Directive ::
Copy out the stretch of the data from the line containing "This screenshot has" through the line containing "(x=584, y=24)", keeping every line exactly as it appears.

--- Start of Materials provided ---

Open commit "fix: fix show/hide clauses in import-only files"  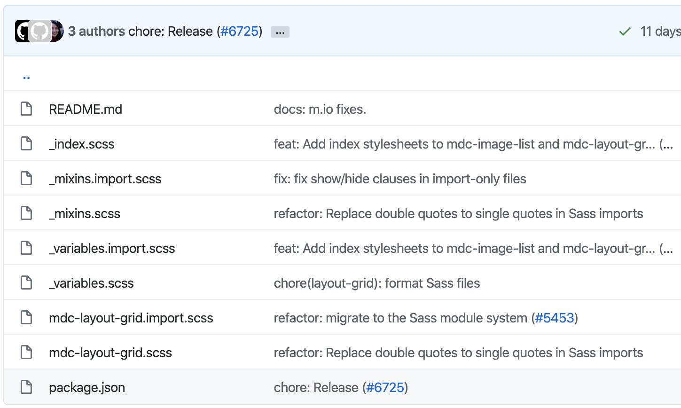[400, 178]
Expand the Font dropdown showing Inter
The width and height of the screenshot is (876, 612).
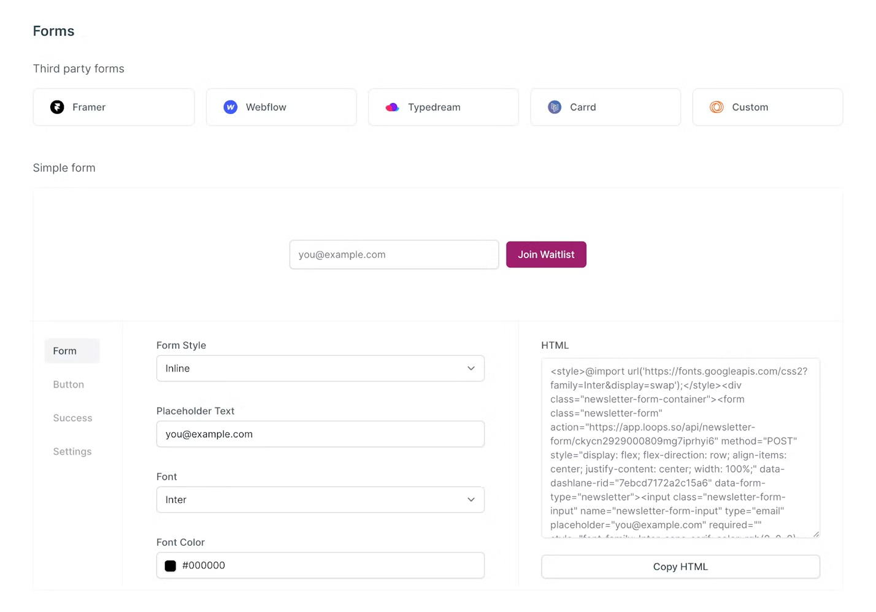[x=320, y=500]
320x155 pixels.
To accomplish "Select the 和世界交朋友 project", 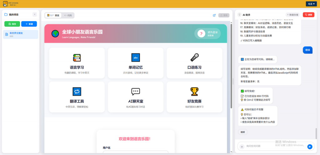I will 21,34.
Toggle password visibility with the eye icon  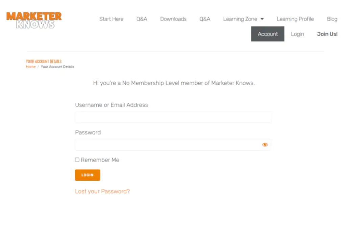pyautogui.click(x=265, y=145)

--- End of Materials provided ---
--- Start of Materials provided ---

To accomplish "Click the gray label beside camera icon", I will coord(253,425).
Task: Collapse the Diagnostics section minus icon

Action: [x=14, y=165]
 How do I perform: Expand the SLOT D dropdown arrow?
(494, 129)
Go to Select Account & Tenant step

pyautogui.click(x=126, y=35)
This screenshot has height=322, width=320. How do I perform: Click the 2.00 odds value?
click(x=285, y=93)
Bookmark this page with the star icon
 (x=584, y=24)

--- End of Materials provided ---

Answer to the exercise ::
This screenshot has height=322, width=320. How do I perform: Click the 2.00 odds value?
click(x=285, y=93)
Bookmark this page with the star icon
 (x=584, y=24)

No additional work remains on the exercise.